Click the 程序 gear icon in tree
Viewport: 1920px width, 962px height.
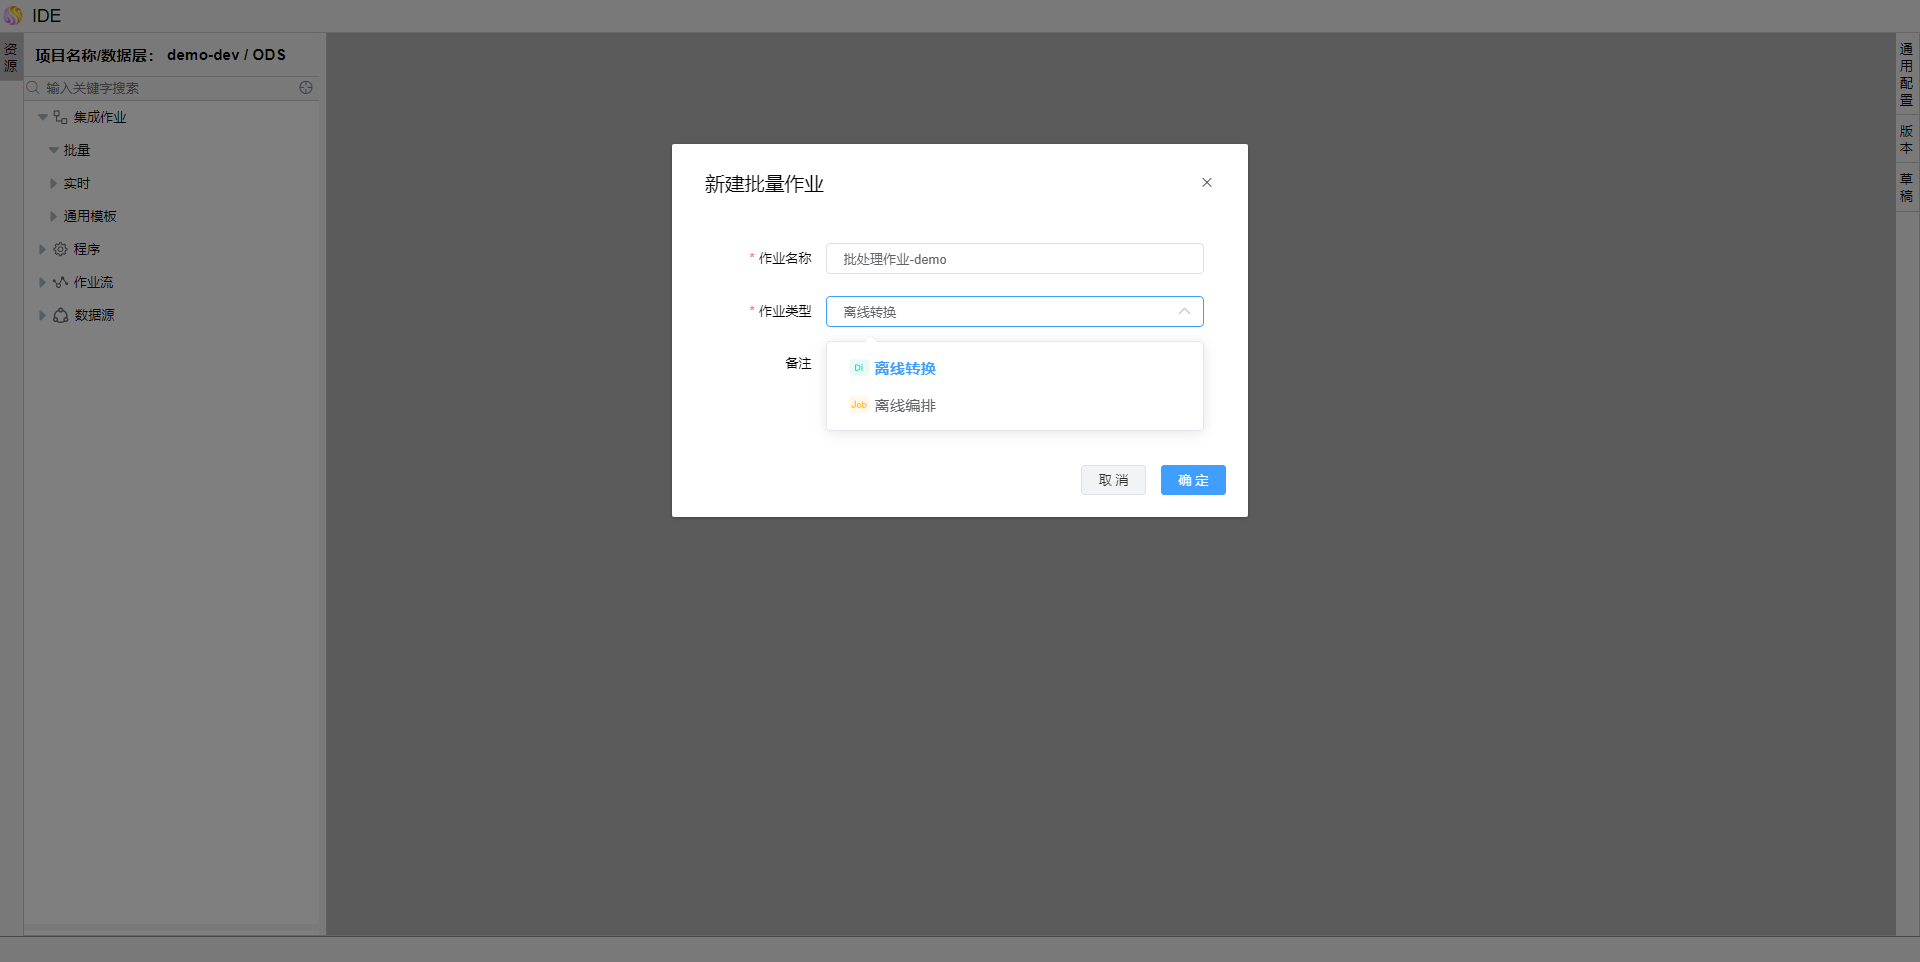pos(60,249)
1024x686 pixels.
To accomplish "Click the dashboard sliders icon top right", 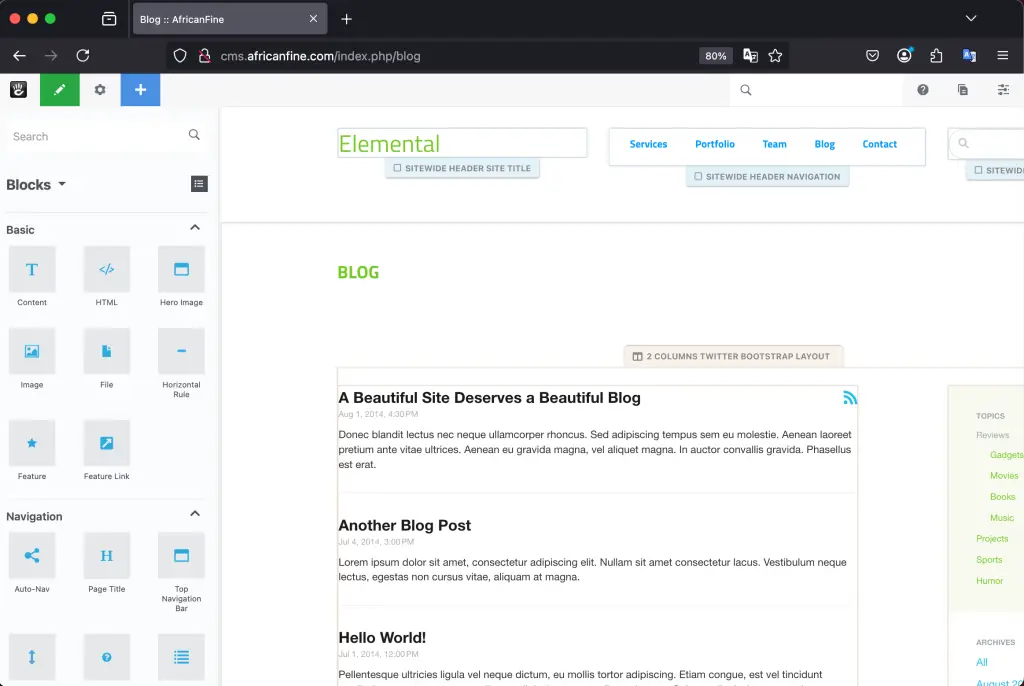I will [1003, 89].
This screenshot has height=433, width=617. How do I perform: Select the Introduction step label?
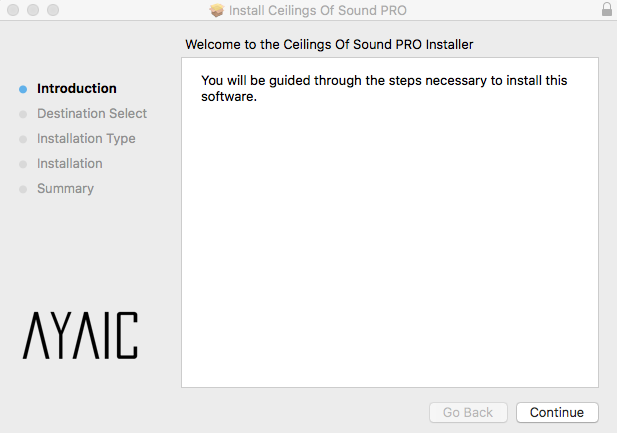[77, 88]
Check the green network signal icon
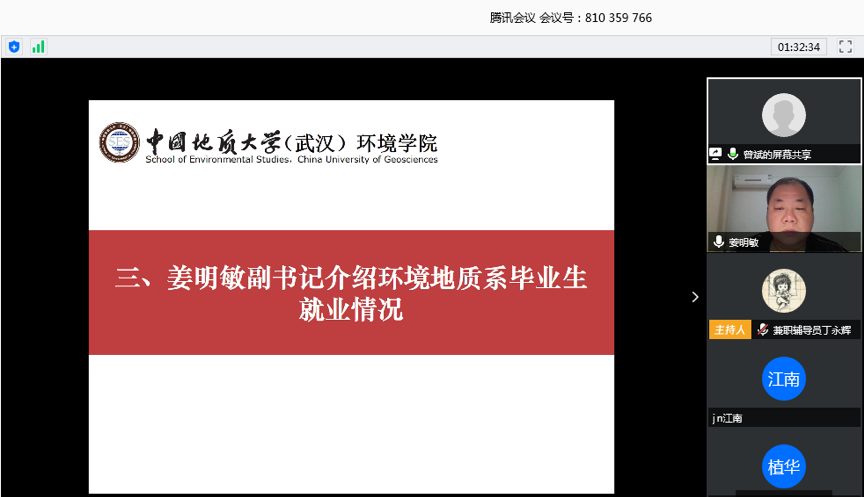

**YOUR INSTRUCTIONS:**
Reproduce the part of the listing that begins with the line containing "This screenshot has" and runs through the end of the listing, both ends included, and omit the pictures from your answer.

**FINISHED ANSWER:**
This screenshot has height=433, width=617. How do I perform: Select the Introduction step label?
[77, 88]
Check the green network signal icon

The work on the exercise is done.